# 0. Import packages

First, we import the necessary packages for this exercise.

In [2]:
import xarray as xr 
import matplotlib.pyplot as plt 
import cartopy.crs as ccrs
from datetime import datetime, timedelta
import numpy as np
import cartopy.feature as cfeature

# 1. Open simulation data

We have simulated this case for this exercise many times in many different configurations. All the output data can be found in the 'data' folder. The data is stored in netCDF-files, which can be easily read as xarray Datasets. Each of the netCDF-files has a structured name `<configuration>_<starttime>_<nhours>_<variable>_<tstart>_<tstop>_<tstep>_regridded.nc` where the different elements mean:
1. `<configuration>`: This refers to the set-up of the model. For this exercise, we will only use the data from the 'baseline'-simulation.
2. `<starttime>`: This refers to the start time of the simulation. By varying the start time, we can create an ensemble of different simulations of the same event (see below). The start time is written in the format of `<year><month><day><hour>`.
3. `<nhours>`: This refers to the number of hours that the simulation has run.
4. `<variable>`: This refers to the variable saved in this file. We use the standard abbreviations from the Climate and Forecast (CF) Metadata Conventions. The ones you will need in these exercises are:
    - *pr*: Precipitation
    - *tas*: Near-Surface Air Temperature
    - *tasmax*: Maximum Near-Surface Air Temperature
    - *tasmin*: Minimum Near-Surface Air Temperature
5. `<tstart>`: This refers to the first time step of the data in the file. This is written in the format of `<year>-<month>-<day>T<hour>`.
6. `<tstart>`: This refers to the last time step of the data in the file. This is written in the format of `<year>-<month>-<day>T<hour>`.
7. `<tstep>`: This refers to the time between subsequent time steps in the data, expressed in seconds. You will see that this is 3600 for all files (so hourly data).
8. `regridded`: This refers to the fact that the data has been regridded from the orginal coordinate reference system (CRS) to a latitude-longitude reference system. This makes the data easier to work with.
9. `.nc`: This extension denotes the fact that this is a netCDF-file.

Let's start by opening a file and loading in the data! Load in the precipitation data corresponding to the baseline simulation which started at midnight of 1 July 2021. You can use the xarray function `open_dataset` ([documentation](https://docs.xarray.dev/en/stable/generated/xarray.open_dataset.html)) **open_mfdataset??** Save this dataset as `ds` and inspect the contents by printing the output or simply running a cell which ends with `ds`. The following questions/tasks will help you along:
- What are the dimensions of the data?

> **Written instruction A**
Answer these questions from the simulation data tutorial:
(i) Which package is imported with the alias `np`?
(ii) What does the abbreviation *tasmin* stand for?
(iii) What value does `<tstep>` have in every file, and in what unit?
> **Written instruction B**
Continue the simulation data tutorial from its final line.
The listing comes from a different source than the simulation data tutorial.

> **Data shown**
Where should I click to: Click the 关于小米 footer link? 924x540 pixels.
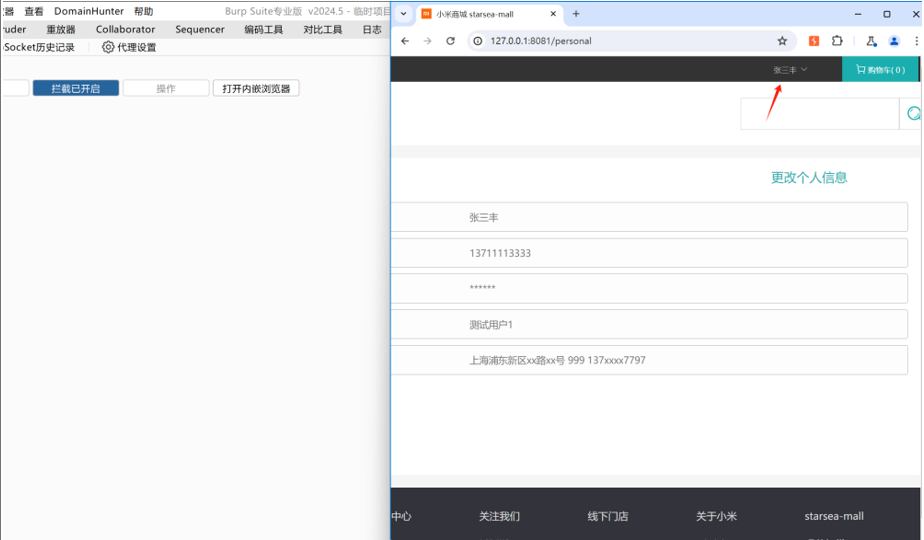716,516
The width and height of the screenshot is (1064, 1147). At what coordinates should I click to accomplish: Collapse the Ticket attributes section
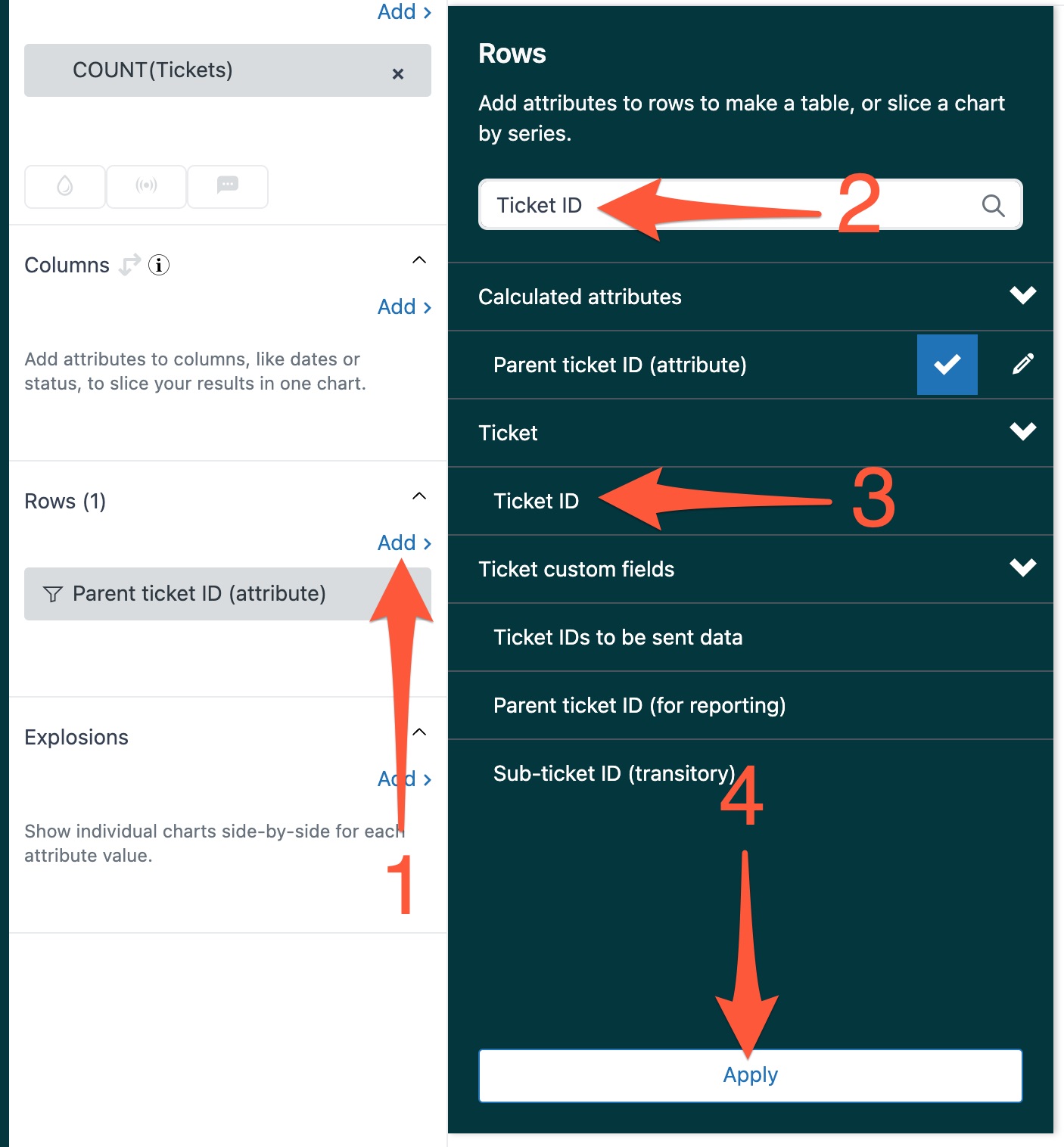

> **Task result A**
(i) numpy
(ii) Minimum Near-Surface Air Temperature
(iii) 3600, in seconds

> **Task result B**
- First consider the spatial dimensions. What are the units? What is the resolution? Convert this to (kilo)metres. Use the fact that the radius of the Earth is 6371 km.
- Next, consider the attributes of the variable `pr`. What are the units? Usually, precipitation flux is expressed in mm/h. Convert these units (if necessary) to mm/h. Use the fact that water has a density of 1000 $kg/m^3$ .
- Lastly, in the attributes of the variable `pr`, you can find `cell_methods = time: mean`. This signifies that the variable is not instantaneous value at a certain moment in time, but provides to average value over a certain time interval. The bounds of this interval are given in the coordinate `time_bnds`. So, every value of the coordinate `time` has two corresponding values in the coordinate `time_bnds`: the start and end time of the interval over which the average is taken. Compare the values in `time_bnds` to those in `time`. For a `time` value at moment $x$, which interval corresponds to this? What is the advantage of providing the average precipitation flux, instead of the instantaneous value?

In [3]:
## Write your code here

## Solutions:
- Dimensions are (time, latitude, longitude).
- The units are degrees. The resolution is 0.07° for longitude and 0.05° for latitude. We can convert this to kilometres at a certain latitude $\phi$, with $R$ the radius of the Earth:
    - $\Delta x = \left( \frac{\Delta \text{lon}}{360\degree} \right)$ * (circumference of circle of latitude) = $\left(\frac{\Delta \text{lon}}{360\degree}\right) (2 \pi R \cos \phi)$
    - $\Delta y = \left( \frac{\Delta \text{lat}}{360\degree} \right)$ * (circumference of circle of longitude) = $\left(\frac{\Delta \text{lat}}{360\degree}\right) (2 \pi R)$

    We can see that while $\Delta x$ depends on the latitude, $\Delta y$ does not. Filling in the numbers and using an average latitude of $50.5\degree$ we find: $\Delta x = 4.95$ km and $\Delta y = 5.56$ km
- We convert $\text{kg} / (\text{m}^2 \cdot \text{s})$ to $\text{mm}/\text{h}$:
    $$1 \frac{\text{kg}}{\text{m}^2 \cdot \text{s}} = \frac{10^{-3} \text{m}^3}{\text{m}^2 \cdot \frac{1}{3600} \text{h}} = 3600 \frac{10^{-3} \text{m}^3}{\text{m}^2 \text{h}} = 3600 \frac{10^{-3} \text{m}}{ \text{h}} = 3600 \frac{\text{mm}}{ \text{h}}$$
    So a precipitation flux expressed in $\text{kg} / (\text{m}^2 \cdot \text{s})$ needs to be multiplied by 3600 to convert it to $\text{mm}/\text{h}$.
- The value at time $x$ corresponds to the average of the interval $[x - 1 h, x]$. Providing the hourly average precipitation flux enables us to exactly calculate the total amount of precipitation, which would not be possible if only the hourly instantaneous flux was provided.

In [4]:
ds = xr.open_mfdataset("../data/baseline_20210701*pr*", engine="netcdf4")
ds

Unnamed: 0,Array,Chunk
Bytes,6.00 kiB,16 B
Shape,"(384, 2)","(1, 2)"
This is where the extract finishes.